What is needed
Every line in the records below between the one holding "[Telegram] (49, 679)" and the one holding "Авторы (27, 215)", inclusive, is to be set down exactly; all other lines are to be left out.

───── Data under study ─────

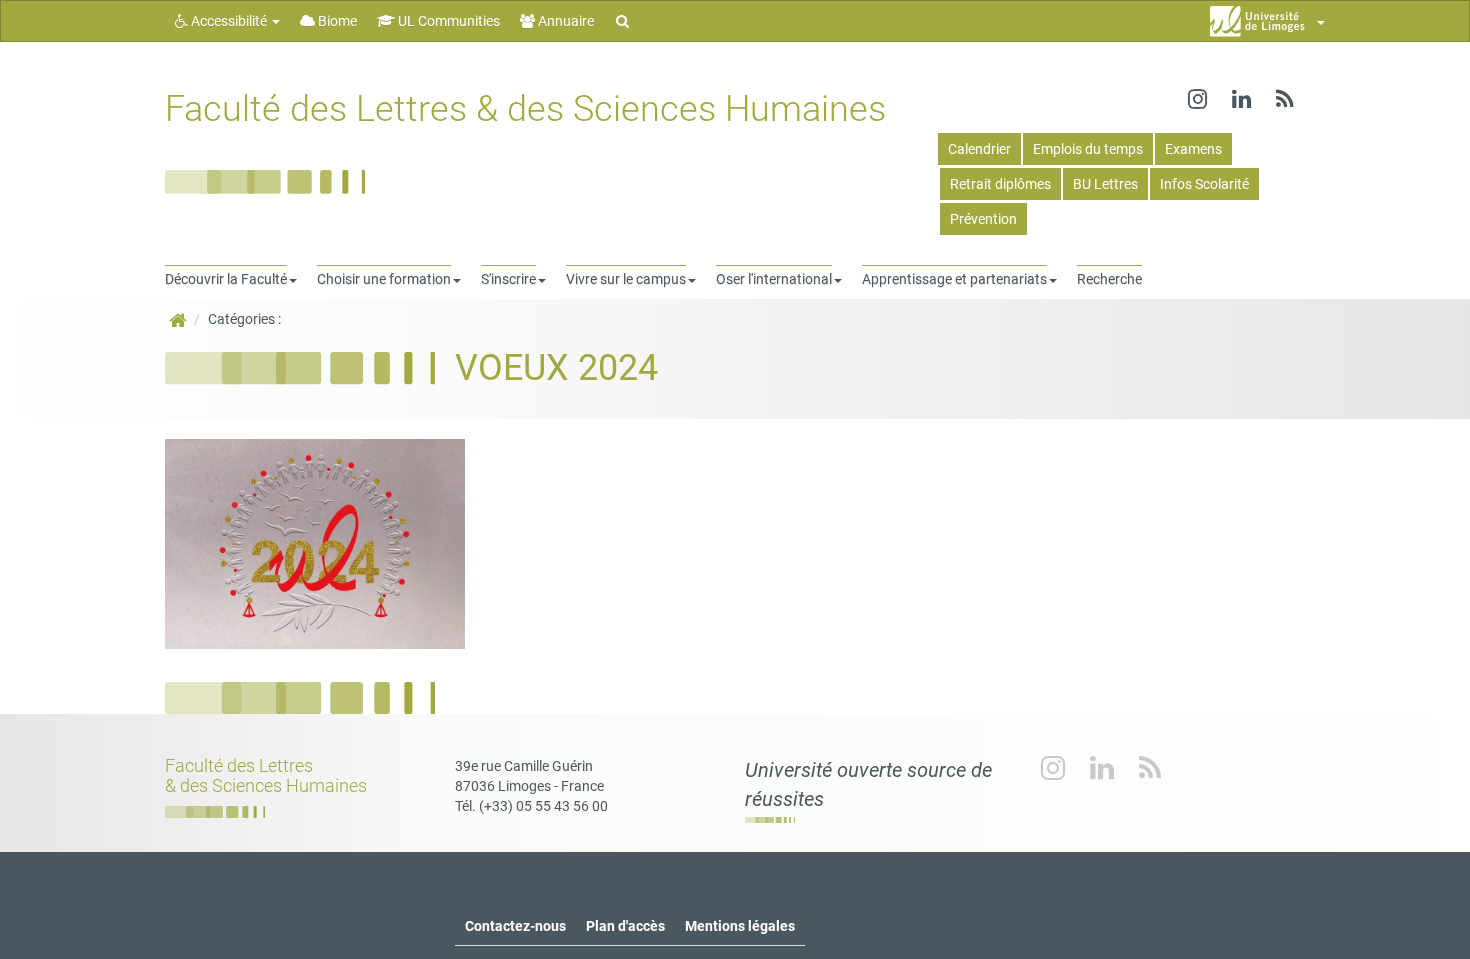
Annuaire (564, 21)
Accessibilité (229, 21)
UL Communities (447, 21)
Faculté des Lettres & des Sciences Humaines (525, 109)
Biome (336, 21)
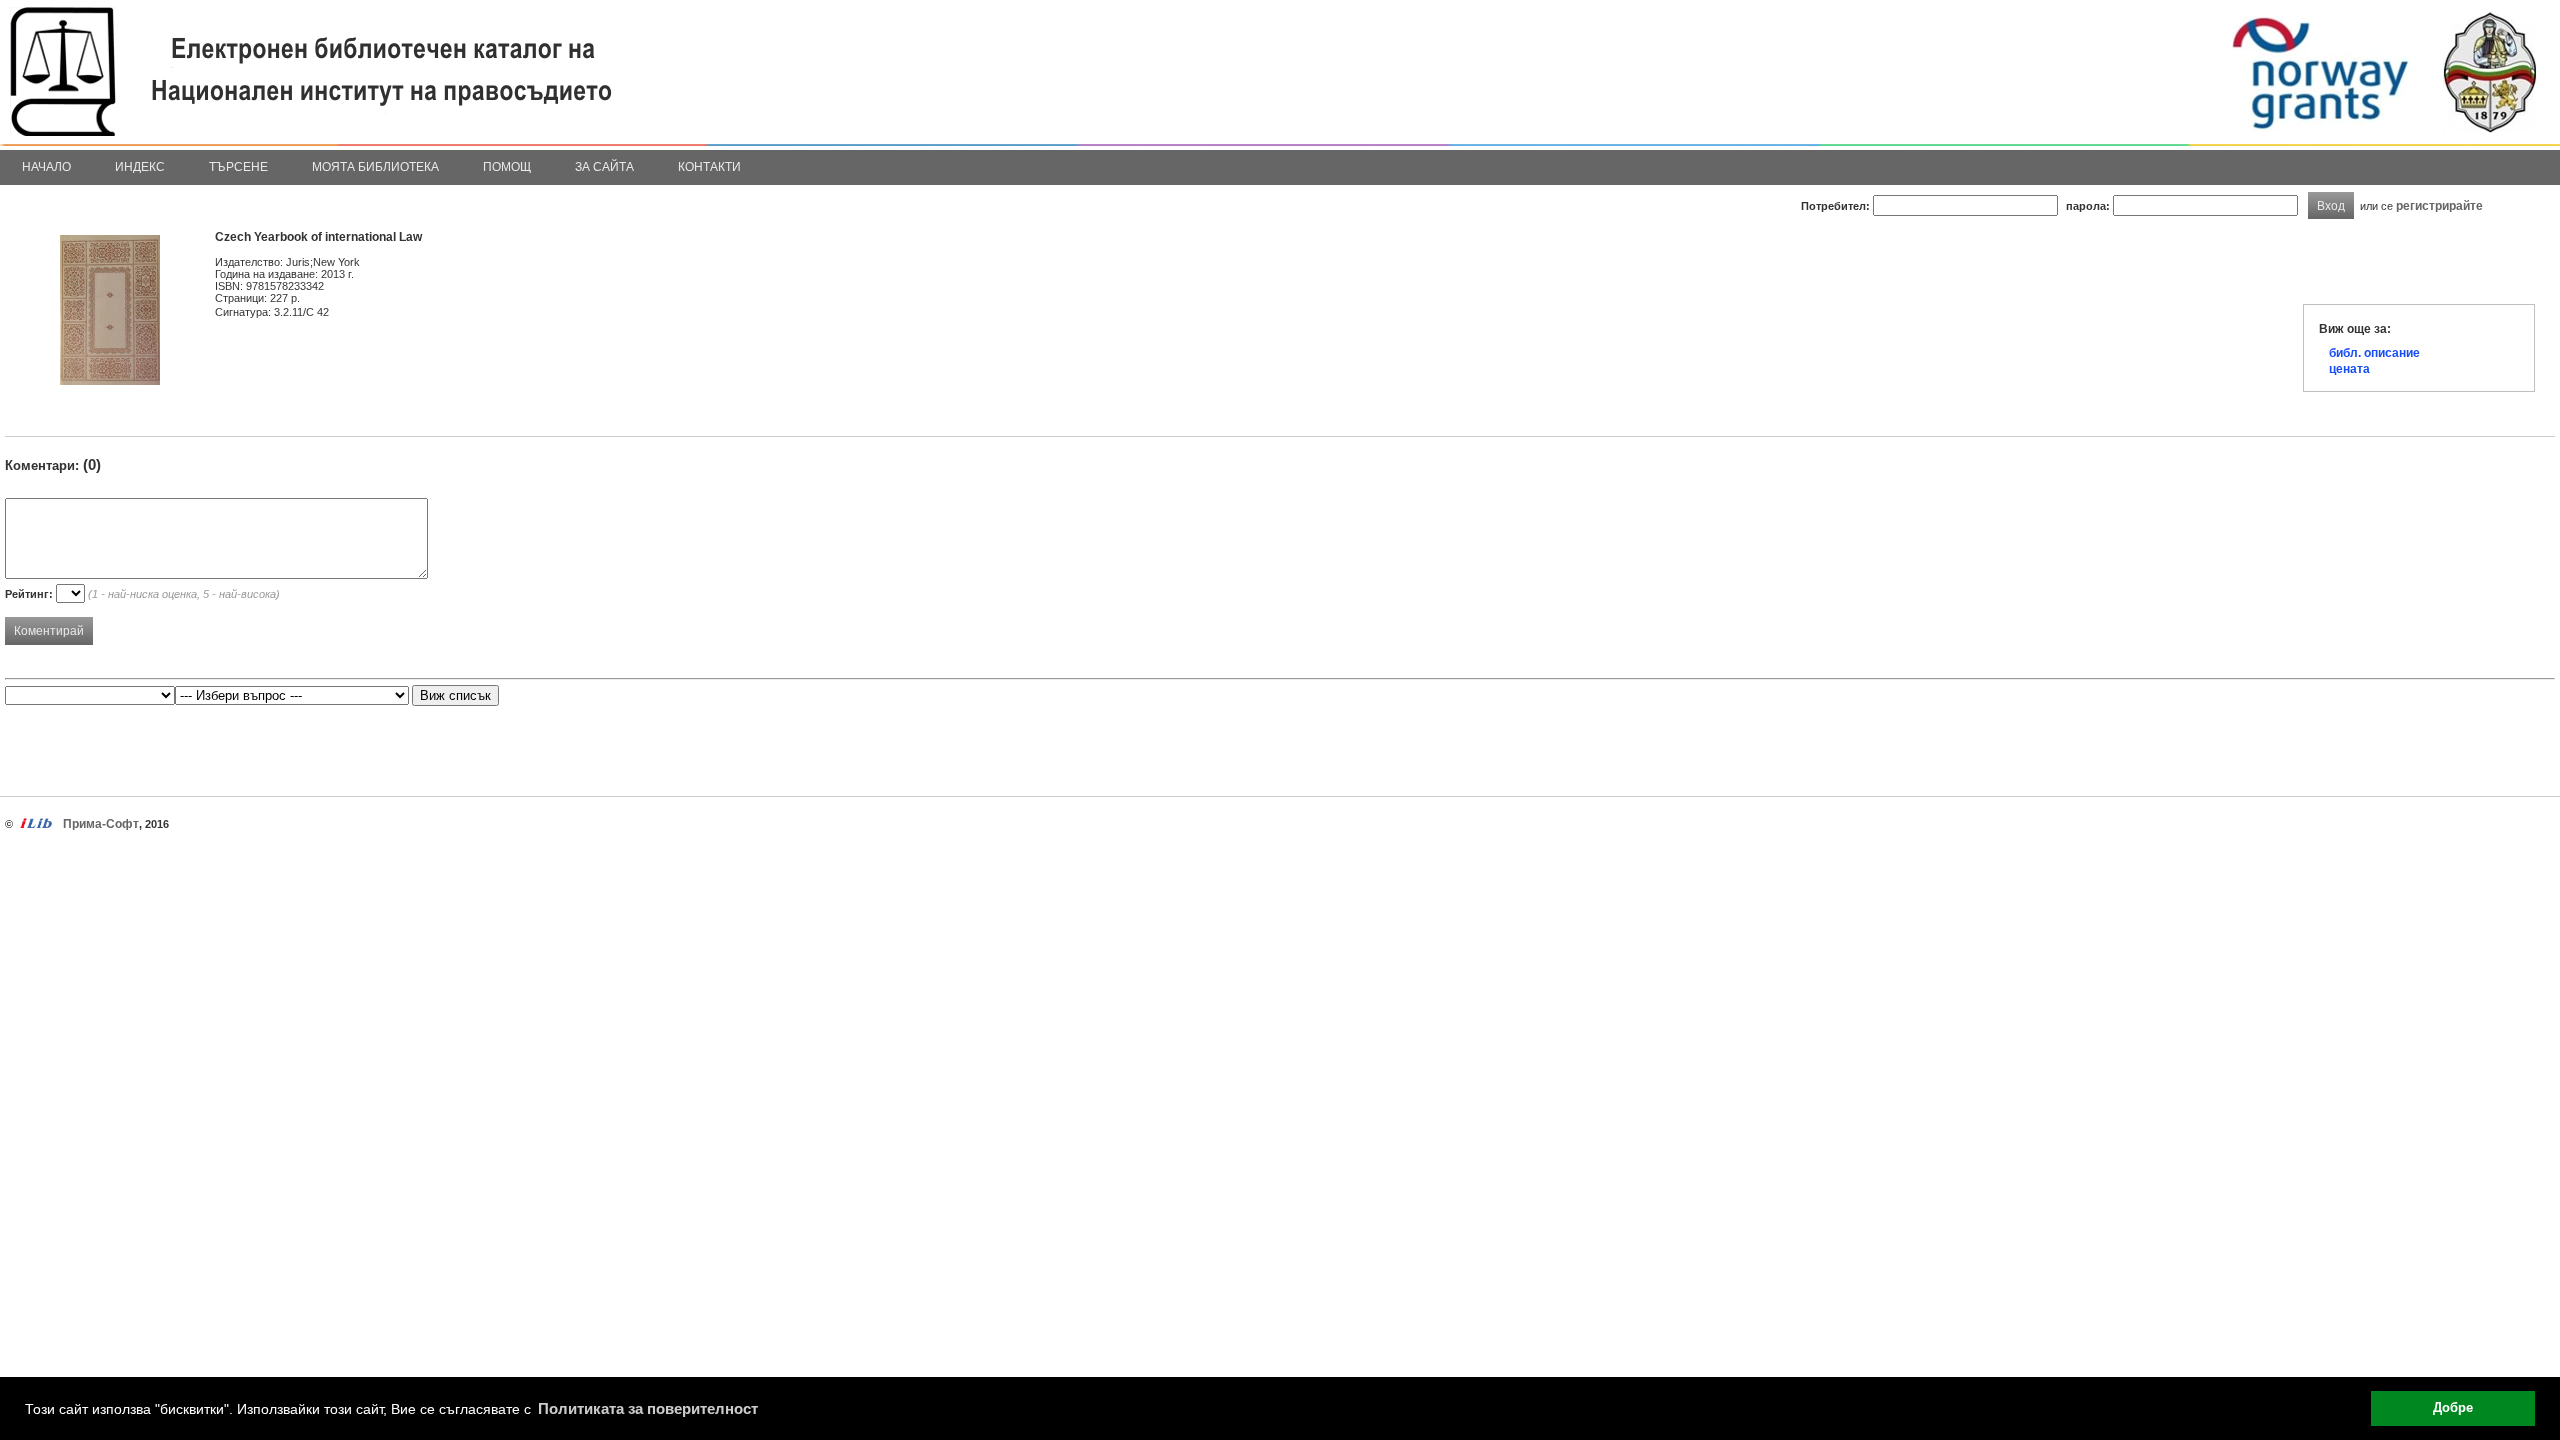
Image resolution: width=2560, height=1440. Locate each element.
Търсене (238, 167)
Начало (46, 167)
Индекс (140, 167)
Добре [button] (2453, 1408)
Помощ (507, 167)
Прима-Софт (101, 824)
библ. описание (2374, 353)
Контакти (709, 167)
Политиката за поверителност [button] (648, 1408)
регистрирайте (2439, 205)
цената (2349, 369)
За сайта (604, 167)
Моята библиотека (375, 167)
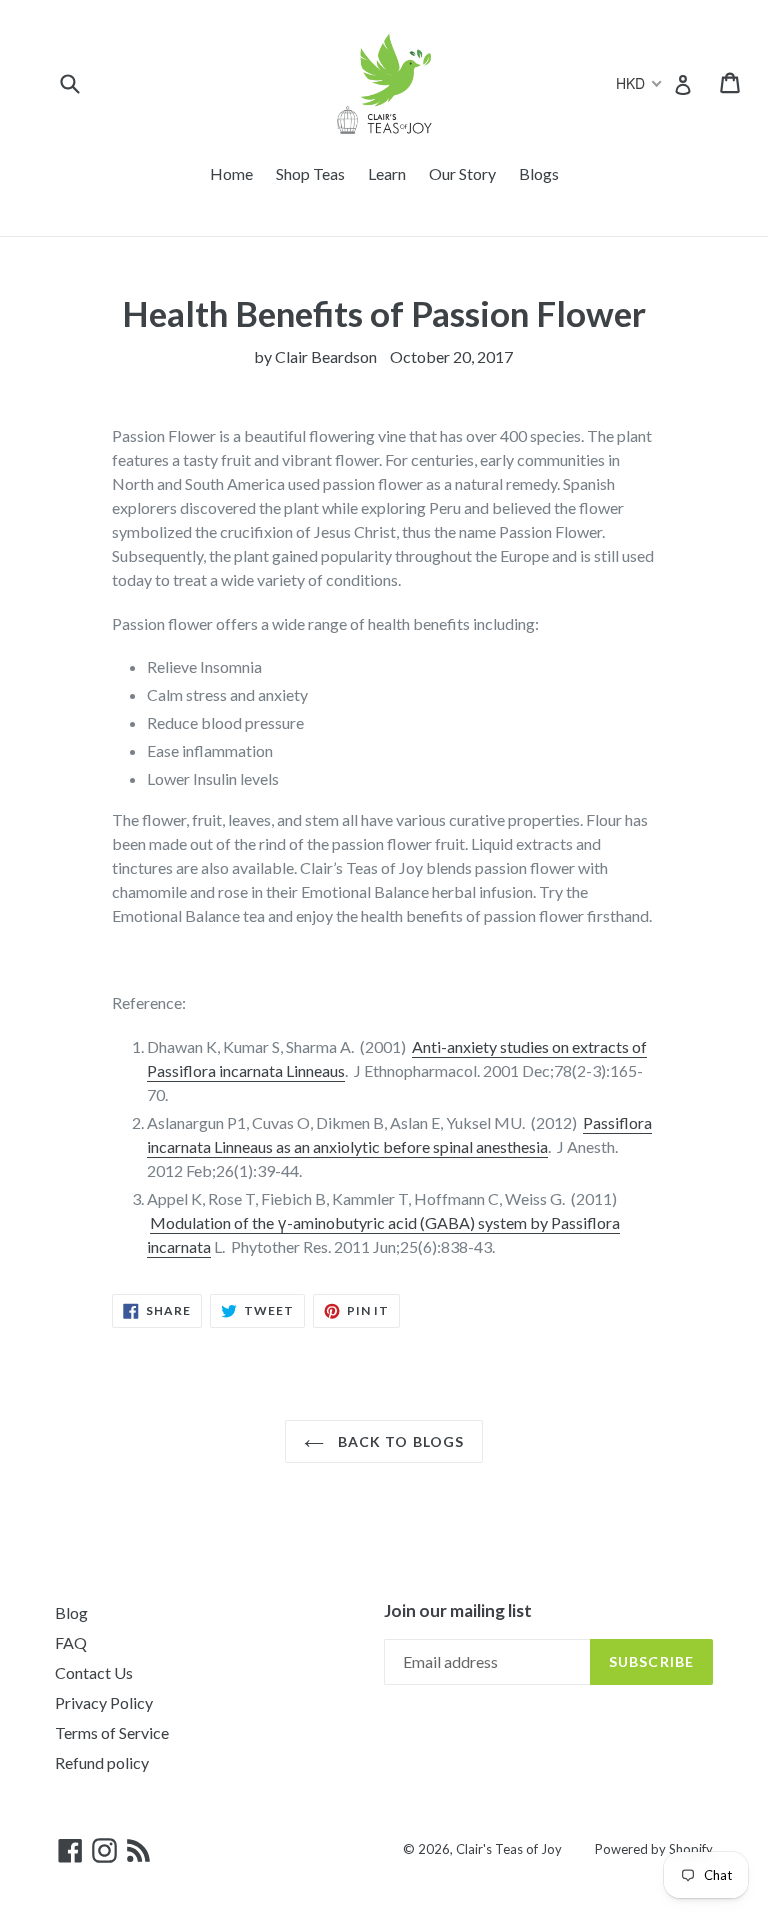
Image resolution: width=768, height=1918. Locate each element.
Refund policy (102, 1762)
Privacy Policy (104, 1702)
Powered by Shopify (654, 1849)
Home (231, 173)
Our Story (462, 173)
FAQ (71, 1642)
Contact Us (94, 1672)
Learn (387, 173)
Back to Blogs (399, 1441)
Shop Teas (310, 173)
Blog (71, 1612)
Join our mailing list (458, 1611)
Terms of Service (112, 1732)
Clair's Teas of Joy (509, 1849)
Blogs (539, 173)
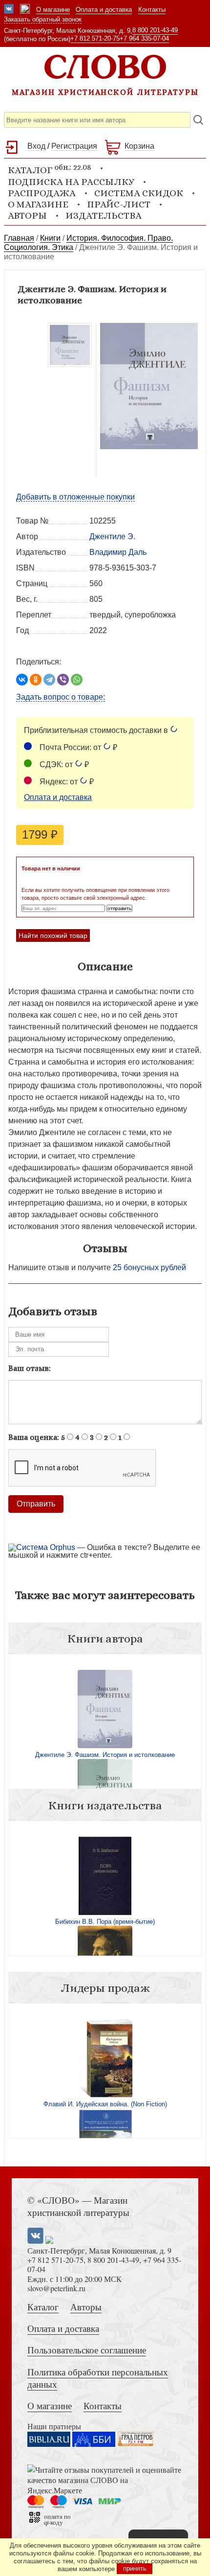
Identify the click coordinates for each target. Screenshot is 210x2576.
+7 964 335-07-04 (144, 38)
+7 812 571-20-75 (95, 38)
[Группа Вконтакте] (9, 10)
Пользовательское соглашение (86, 2350)
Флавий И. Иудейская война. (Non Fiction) (105, 2104)
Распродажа (42, 193)
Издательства (103, 215)
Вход (36, 146)
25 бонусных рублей (149, 1267)
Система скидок (138, 193)
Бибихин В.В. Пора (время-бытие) (105, 1921)
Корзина (139, 146)
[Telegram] (49, 679)
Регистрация (74, 146)
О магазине (53, 9)
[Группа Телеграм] (25, 10)
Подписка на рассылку (71, 182)
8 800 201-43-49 (155, 30)
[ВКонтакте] (22, 679)
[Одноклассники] (36, 679)
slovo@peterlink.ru (56, 2288)
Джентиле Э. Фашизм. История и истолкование (105, 1754)
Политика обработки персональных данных (97, 2378)
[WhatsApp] (77, 679)
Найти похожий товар (53, 935)
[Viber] (63, 679)
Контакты (152, 9)
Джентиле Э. (112, 536)
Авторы (27, 215)
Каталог (43, 2307)
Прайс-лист (118, 204)
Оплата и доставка (104, 9)
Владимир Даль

─────

Reply to the exercise
[Telegram] (49, 679)
Регистрация (74, 146)
О магазине (53, 9)
[Группа Телеграм] (25, 10)
Подписка на рассылку (71, 182)
8 800 201-43-49 (155, 30)
[ВКонтакте] (22, 679)
[Одноклассники] (36, 679)
slovo@peterlink.ru (56, 2288)
Джентиле Э. Фашизм. История и истолкование (105, 1754)
Политика обработки персональных данных (97, 2378)
[WhatsApp] (77, 679)
Найти похожий товар (53, 935)
[Viber] (63, 679)
Контакты (152, 9)
Джентиле Э. (112, 536)
Авторы (27, 215)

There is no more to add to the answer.